Rechtbank Den Haag 2 maart 2021, INS 2021-0071. Met wenk.
Dit is de eerste gepubliceerde uitspraak waarbij de homologatie van een WHOA-akkoord is geweigerd. In de eerste plaats doet de weigeringsgrond van artikel 384 lid 2 sub b Fw zich voor. Op basis daarvan moet de schuldenaar het akkoord voorleggen aan de schuldeisers en hen oproepen voor de homologatiezitting. De schuldenaar heeft niet laten zien dat en op welke wijze aan deze verplichtingen is voldaan. Daarnaast blijkt dat schuldeisers zijn opgeroepen voor een homologatiezitting op 16 februari 2021 om 11.00 uur, terwijl de zitting plaatsvond om 13.00 uur. Ook doet de weigeringsgrond van artikel 384 lid 2 sub c Fw zich voor, omdat stemgerechtigden niet afdoende zijn geïnformeerd. Pas nadat de termijn waarbinnen een stem uitgebracht kon worden was verstreken, is aan stemgerechtigden onder meer meegedeeld dat het akkoord niet (zoals vermeld in het voorstel) mede betrekking had op preferente schuldeisers maar uitsluitend op concurrente schuldeisers, dat de vordering van de Belastingdienst niet vaststaat en dat een vordering waarvoor een pandrecht is gevestigd buiten het akkoord is gebleven. De rechtbank overweegt tot slot dat de schuldeisers onjuist geïnformeerd zijn over de reden voor afwijzing van een Bbz-kredietaanvraag en dat de onderneming van de schuldenaar niet levensvatbaar is.

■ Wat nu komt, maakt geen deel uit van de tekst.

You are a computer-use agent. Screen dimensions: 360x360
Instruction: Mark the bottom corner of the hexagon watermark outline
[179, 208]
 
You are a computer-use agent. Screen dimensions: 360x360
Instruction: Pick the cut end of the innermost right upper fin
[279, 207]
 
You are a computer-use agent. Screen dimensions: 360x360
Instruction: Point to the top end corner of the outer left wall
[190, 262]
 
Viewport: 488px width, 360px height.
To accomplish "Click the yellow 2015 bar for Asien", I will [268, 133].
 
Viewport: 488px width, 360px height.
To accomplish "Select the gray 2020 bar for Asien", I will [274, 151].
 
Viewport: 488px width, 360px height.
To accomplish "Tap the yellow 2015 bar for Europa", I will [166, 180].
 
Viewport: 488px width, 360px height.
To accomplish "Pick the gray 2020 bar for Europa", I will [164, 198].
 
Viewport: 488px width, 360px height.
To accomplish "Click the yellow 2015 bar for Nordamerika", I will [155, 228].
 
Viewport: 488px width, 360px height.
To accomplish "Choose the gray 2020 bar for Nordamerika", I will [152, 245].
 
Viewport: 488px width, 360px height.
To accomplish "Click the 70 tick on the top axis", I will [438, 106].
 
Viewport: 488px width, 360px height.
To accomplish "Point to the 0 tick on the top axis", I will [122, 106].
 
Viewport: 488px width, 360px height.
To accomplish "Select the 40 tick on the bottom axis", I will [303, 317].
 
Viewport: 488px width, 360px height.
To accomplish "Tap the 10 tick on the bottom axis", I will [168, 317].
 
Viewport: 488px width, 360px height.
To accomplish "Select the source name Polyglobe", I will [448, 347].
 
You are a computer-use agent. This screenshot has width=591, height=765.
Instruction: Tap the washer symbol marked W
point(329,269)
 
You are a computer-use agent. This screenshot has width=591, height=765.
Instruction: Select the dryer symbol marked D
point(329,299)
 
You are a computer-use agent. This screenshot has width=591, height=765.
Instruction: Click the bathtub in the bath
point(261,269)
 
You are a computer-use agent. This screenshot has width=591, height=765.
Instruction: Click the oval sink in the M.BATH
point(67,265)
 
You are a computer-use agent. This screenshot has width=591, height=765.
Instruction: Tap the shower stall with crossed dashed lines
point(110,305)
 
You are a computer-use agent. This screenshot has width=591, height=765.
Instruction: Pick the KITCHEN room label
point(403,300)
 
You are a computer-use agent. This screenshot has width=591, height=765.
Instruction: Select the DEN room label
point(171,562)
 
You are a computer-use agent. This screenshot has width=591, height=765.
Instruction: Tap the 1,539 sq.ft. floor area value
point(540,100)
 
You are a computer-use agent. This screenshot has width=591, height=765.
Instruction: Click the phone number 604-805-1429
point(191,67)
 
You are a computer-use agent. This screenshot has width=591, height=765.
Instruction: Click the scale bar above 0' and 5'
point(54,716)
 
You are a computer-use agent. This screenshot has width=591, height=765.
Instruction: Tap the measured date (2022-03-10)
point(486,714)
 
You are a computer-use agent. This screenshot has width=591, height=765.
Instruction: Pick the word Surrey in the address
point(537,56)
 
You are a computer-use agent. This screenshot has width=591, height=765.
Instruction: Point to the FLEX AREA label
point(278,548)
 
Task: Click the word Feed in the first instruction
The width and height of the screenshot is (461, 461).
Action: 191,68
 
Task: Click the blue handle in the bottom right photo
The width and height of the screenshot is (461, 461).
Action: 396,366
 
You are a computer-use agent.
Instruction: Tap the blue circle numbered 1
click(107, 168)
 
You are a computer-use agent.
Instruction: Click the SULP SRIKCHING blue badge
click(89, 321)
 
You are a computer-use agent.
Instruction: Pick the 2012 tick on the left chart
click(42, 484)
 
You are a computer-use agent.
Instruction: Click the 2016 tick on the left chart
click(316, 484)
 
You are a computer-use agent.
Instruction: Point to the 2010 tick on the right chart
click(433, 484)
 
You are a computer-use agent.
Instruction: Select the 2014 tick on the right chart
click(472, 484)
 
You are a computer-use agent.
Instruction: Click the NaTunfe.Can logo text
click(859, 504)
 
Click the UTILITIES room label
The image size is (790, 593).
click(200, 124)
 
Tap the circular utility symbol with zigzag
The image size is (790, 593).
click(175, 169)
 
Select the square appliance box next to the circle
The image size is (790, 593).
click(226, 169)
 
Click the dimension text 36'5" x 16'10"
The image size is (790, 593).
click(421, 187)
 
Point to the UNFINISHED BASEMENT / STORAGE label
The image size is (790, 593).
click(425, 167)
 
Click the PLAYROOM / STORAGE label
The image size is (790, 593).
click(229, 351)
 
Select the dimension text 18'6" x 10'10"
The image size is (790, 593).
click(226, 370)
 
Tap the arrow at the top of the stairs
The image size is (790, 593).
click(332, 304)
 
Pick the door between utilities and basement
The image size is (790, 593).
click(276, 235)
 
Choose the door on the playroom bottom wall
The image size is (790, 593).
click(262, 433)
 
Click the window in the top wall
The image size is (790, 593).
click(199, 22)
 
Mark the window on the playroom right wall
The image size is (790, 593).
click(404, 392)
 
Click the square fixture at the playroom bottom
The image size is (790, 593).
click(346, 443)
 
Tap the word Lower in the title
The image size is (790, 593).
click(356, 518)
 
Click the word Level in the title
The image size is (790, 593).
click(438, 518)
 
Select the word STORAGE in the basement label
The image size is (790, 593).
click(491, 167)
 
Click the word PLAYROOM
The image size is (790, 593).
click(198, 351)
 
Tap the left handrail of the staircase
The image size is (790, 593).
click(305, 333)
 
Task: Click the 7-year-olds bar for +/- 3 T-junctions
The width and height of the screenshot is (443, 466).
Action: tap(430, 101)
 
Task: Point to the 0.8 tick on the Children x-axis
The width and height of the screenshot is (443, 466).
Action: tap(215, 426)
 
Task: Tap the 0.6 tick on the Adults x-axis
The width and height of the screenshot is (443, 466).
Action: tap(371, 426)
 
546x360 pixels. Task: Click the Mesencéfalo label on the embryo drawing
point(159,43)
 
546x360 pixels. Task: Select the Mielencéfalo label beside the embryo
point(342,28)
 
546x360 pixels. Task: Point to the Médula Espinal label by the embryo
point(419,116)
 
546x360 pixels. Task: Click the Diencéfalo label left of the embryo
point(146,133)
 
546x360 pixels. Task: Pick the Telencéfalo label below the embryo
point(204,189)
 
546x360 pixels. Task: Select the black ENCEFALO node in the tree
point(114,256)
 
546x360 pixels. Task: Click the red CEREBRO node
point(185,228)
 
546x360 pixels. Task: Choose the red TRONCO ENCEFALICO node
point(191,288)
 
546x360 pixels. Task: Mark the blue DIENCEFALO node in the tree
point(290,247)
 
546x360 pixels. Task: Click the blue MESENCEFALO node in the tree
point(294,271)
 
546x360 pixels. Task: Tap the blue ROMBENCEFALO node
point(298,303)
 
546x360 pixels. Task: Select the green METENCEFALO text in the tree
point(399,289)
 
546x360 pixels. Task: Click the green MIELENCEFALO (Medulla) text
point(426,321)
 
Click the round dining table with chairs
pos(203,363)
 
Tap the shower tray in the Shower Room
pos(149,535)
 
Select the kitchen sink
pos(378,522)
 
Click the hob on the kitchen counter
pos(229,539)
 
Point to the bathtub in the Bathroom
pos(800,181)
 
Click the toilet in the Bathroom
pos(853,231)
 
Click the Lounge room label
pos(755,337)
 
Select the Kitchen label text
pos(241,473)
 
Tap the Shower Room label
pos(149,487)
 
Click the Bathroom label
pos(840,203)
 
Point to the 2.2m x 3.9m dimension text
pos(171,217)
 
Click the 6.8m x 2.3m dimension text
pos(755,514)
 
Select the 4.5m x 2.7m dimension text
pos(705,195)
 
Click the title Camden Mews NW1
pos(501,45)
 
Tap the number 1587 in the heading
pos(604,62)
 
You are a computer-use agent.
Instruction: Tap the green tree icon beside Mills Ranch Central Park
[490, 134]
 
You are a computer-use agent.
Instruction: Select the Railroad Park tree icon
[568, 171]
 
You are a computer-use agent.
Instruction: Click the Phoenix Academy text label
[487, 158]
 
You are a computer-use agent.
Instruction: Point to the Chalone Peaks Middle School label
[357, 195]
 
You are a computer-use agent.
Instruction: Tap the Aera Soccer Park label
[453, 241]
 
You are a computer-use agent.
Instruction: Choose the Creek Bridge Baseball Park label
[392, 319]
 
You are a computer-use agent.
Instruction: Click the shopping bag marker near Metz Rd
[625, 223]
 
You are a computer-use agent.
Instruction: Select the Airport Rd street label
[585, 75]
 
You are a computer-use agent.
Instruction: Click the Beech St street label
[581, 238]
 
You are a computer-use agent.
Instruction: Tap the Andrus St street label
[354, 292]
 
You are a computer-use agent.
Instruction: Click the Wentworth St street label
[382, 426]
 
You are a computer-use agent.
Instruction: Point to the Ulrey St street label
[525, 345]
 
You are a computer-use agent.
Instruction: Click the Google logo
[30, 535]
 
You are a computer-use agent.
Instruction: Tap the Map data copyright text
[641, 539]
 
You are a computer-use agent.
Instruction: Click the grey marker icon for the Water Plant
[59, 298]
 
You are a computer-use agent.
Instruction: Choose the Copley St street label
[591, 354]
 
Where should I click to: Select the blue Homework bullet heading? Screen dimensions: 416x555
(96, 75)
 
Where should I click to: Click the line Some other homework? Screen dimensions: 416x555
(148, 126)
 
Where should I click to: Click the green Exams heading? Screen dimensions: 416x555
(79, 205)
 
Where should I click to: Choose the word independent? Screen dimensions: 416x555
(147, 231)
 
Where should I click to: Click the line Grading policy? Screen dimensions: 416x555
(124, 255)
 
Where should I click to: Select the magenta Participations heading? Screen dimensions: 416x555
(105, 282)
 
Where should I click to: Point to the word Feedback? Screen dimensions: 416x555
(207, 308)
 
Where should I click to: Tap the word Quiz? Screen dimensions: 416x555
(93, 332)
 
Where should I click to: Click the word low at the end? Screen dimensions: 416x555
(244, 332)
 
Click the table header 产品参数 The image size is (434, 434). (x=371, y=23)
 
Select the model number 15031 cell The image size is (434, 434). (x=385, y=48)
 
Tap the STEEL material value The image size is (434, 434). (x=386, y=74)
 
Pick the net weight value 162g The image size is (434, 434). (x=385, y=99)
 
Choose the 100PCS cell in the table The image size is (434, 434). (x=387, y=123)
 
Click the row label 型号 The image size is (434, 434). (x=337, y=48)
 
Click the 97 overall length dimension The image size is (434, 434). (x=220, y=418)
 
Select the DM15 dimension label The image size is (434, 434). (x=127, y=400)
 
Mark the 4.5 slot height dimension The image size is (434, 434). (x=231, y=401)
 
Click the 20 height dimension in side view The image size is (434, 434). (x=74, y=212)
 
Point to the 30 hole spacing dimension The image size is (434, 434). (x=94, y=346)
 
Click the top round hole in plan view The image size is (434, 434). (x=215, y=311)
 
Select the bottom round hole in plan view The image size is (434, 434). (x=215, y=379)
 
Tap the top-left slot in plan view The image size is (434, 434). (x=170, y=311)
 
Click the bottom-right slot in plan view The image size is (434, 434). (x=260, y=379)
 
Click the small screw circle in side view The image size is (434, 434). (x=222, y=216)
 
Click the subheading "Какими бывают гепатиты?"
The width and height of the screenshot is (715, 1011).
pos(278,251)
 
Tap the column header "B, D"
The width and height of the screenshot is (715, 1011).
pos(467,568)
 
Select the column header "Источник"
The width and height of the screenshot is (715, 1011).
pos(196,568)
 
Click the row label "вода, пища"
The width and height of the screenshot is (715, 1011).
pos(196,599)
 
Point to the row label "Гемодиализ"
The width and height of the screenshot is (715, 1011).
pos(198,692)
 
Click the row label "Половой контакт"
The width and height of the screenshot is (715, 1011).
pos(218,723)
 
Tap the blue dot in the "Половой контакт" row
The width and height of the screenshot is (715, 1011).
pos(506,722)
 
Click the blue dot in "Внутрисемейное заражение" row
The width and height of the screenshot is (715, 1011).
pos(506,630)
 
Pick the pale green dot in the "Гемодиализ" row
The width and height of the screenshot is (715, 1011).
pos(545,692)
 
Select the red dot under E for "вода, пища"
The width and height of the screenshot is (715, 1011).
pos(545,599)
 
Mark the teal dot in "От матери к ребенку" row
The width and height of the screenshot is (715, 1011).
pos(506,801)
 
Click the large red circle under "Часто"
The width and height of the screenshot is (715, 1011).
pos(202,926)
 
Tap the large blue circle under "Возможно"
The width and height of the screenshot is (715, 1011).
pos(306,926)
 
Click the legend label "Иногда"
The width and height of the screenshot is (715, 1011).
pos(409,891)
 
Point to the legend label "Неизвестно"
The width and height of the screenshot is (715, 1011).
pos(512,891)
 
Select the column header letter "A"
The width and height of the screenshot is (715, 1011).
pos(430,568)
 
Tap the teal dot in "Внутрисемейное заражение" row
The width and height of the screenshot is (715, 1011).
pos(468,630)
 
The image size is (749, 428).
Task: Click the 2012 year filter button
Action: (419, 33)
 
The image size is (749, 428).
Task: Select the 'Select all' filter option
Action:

Rechtbank Noord-Holland 19 februari 2021, INS 2021-0076, Jurlights. Met wenk.
Ruim een week eerder had de rechtbank Noord-Holland de primeur door het eerste vonnis te publiceren waarin een WHOA-akkoord werd gehomologeerd. Opvallend is dat een enkel akkoord is aanboden namens werkmaatschappij Jurlights B.V. en holding Jurlights Holding B.V. De rechtbank overweegt dat per vennootschap een afzonderlijk akkoord aangeboden had moeten worden. Omdat het voor schuldeisers duidelijk moet zijn geweest dat feitelijk sprake was van twee akkoorden, verbindt de rechtbank hier geen consequenties aan. De rechtbank overweegt dat zich geen algemene weigeringsgrond (art. 384 lid 2 Fw) voordoet. Het beroep van een schuldeiser op artikel 384 lid 3 Fw wijst de rechtbank af, omdat voldoende gedocumenteerd is onderbouwd dat de schuldeisers onder het akkoord beter af zijn dan in een faillissement.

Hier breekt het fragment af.